Goal of the exercise — Collect each line of the rows below that contains the word "Instruction". Letter case matters.

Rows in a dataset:
+-------+
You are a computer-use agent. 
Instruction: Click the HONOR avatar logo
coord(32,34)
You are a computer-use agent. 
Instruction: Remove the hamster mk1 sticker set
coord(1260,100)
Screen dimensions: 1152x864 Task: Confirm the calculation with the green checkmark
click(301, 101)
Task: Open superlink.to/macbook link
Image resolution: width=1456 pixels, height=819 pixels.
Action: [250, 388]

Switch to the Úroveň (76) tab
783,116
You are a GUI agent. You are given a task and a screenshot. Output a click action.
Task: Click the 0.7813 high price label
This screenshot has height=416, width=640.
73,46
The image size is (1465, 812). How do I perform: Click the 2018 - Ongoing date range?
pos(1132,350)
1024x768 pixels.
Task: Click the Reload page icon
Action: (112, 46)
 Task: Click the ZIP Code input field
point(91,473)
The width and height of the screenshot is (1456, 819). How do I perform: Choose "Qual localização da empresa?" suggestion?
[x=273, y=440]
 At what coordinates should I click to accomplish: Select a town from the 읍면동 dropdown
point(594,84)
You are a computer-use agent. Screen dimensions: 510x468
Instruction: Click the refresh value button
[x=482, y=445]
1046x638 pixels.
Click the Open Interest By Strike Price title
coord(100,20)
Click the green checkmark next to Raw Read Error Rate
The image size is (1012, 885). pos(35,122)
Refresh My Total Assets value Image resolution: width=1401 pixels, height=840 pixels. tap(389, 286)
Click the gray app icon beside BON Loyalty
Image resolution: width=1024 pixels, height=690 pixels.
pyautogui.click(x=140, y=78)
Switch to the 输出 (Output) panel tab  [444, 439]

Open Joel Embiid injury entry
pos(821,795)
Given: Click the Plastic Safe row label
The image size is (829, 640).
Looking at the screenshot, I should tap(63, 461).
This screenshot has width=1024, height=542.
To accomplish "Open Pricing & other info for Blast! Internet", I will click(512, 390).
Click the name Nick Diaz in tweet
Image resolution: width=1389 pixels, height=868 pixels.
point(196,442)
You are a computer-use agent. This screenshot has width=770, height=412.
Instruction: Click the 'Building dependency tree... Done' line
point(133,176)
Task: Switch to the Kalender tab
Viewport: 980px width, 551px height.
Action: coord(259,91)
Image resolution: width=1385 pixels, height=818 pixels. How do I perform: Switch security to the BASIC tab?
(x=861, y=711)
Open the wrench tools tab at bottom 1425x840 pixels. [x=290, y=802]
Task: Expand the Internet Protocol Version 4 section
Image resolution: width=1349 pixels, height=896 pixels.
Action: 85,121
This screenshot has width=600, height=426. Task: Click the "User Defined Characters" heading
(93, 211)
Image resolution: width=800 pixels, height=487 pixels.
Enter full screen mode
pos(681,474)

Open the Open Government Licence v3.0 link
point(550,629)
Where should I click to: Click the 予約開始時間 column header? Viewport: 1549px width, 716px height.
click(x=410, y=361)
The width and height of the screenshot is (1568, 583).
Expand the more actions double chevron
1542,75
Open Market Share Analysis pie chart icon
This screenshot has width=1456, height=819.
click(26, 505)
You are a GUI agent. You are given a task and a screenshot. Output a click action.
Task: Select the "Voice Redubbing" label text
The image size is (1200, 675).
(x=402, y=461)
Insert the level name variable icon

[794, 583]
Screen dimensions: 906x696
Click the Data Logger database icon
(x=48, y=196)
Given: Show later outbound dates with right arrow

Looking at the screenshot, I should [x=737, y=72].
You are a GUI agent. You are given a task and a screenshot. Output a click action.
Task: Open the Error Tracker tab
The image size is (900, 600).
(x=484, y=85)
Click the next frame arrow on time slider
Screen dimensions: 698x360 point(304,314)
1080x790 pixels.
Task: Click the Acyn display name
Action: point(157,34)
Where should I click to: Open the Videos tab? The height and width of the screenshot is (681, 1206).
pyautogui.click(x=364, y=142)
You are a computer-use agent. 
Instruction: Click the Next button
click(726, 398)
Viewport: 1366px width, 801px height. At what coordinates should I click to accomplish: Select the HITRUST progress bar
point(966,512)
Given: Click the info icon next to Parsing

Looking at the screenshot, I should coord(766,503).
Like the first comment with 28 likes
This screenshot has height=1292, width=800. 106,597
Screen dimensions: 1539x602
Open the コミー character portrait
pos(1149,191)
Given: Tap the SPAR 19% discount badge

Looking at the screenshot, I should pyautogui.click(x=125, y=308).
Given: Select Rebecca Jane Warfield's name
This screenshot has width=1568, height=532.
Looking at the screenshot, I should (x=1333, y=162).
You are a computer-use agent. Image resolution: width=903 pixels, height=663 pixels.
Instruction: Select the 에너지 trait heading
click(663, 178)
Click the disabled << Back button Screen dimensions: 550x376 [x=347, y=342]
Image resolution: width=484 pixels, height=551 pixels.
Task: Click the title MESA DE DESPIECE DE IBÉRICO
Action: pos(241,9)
+-------+
Reply to the task —
Instruction: Click the HONOR avatar logo
Instruction: Remove the hamster mk1 sticker set
Instruction: Click the refresh value button
Instruction: Click the 'Building dependency tree... Done' line
Instruction: Click the Next button
Instruction: Select the 에너지 trait heading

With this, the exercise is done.